Activity
Below is a listing; retype exactly the line with "Task: Select the text label tool (A)" and every line after it through the end, and only those, leaving out the pictures.

___ Supplied material ___

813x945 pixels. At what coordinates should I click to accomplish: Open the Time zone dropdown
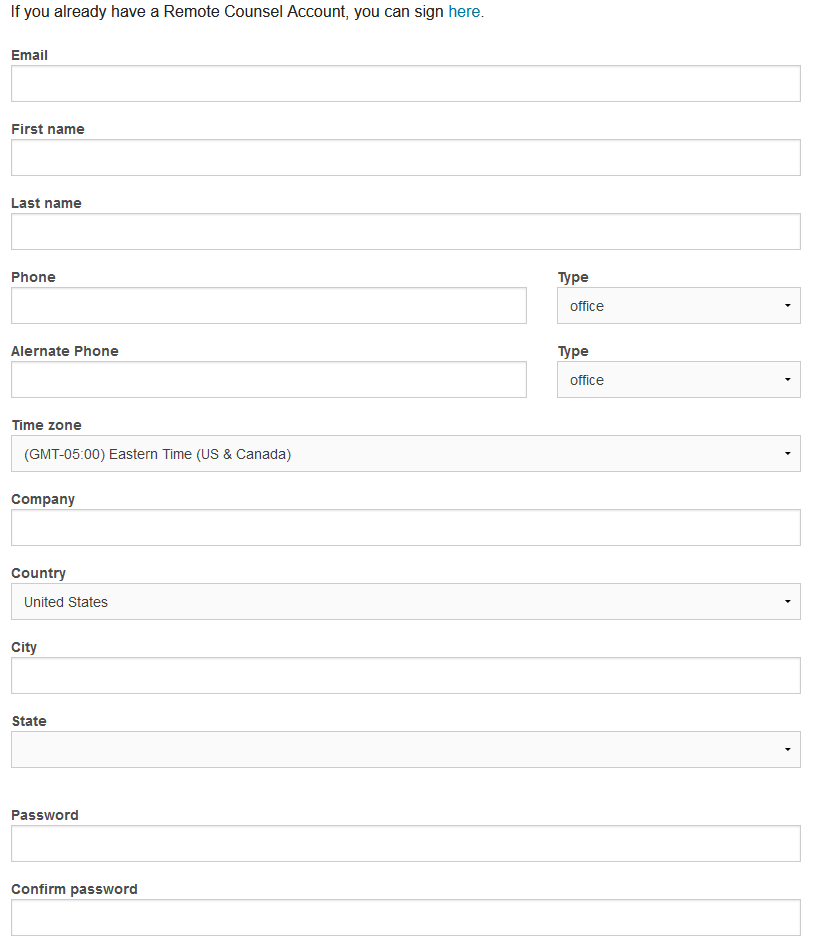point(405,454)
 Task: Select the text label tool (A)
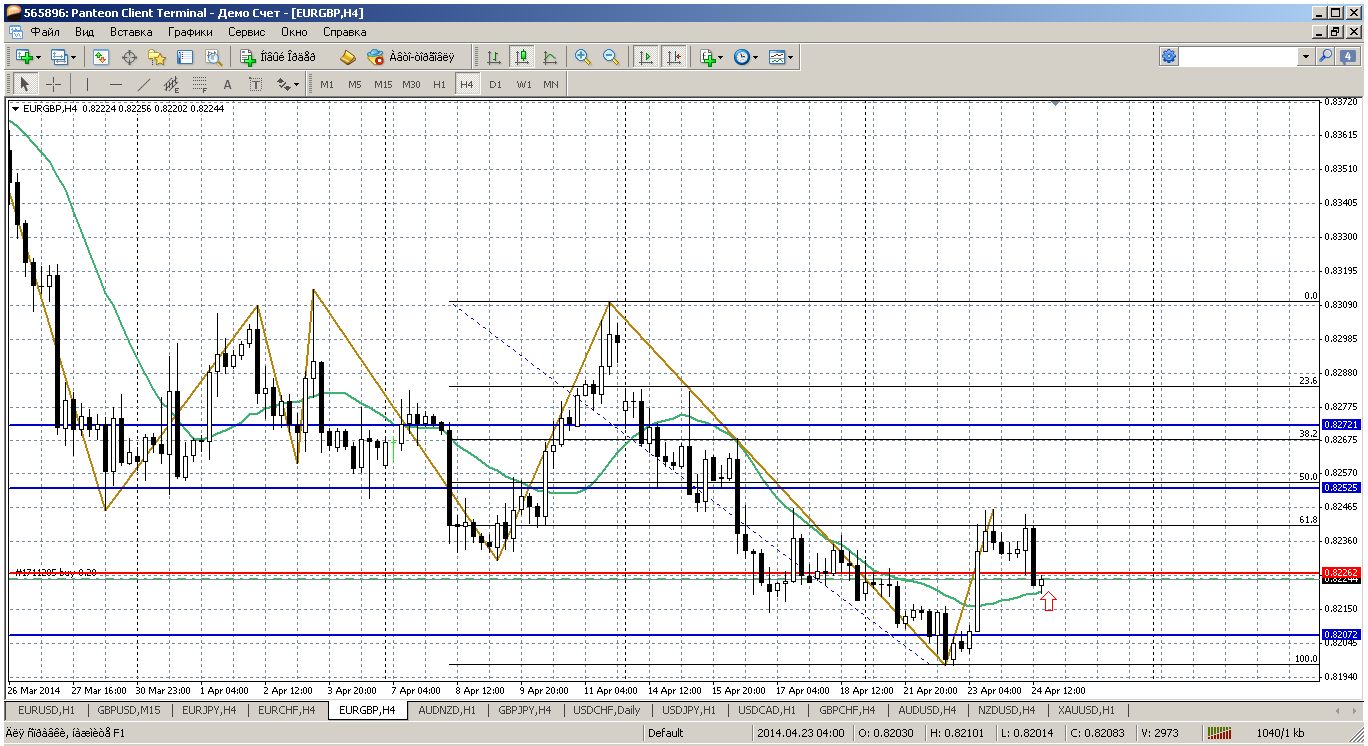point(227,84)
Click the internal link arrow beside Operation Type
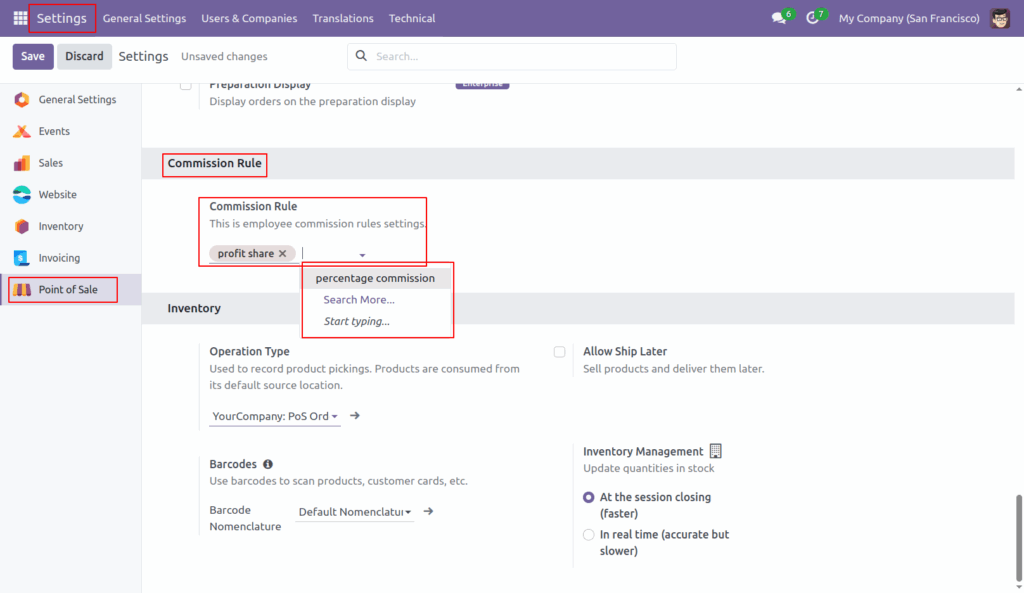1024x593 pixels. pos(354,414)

___

Output
 Task: Select the text label tool (A)
point(227,84)
Click the internal link arrow beside Operation Type
1024x593 pixels. pos(354,414)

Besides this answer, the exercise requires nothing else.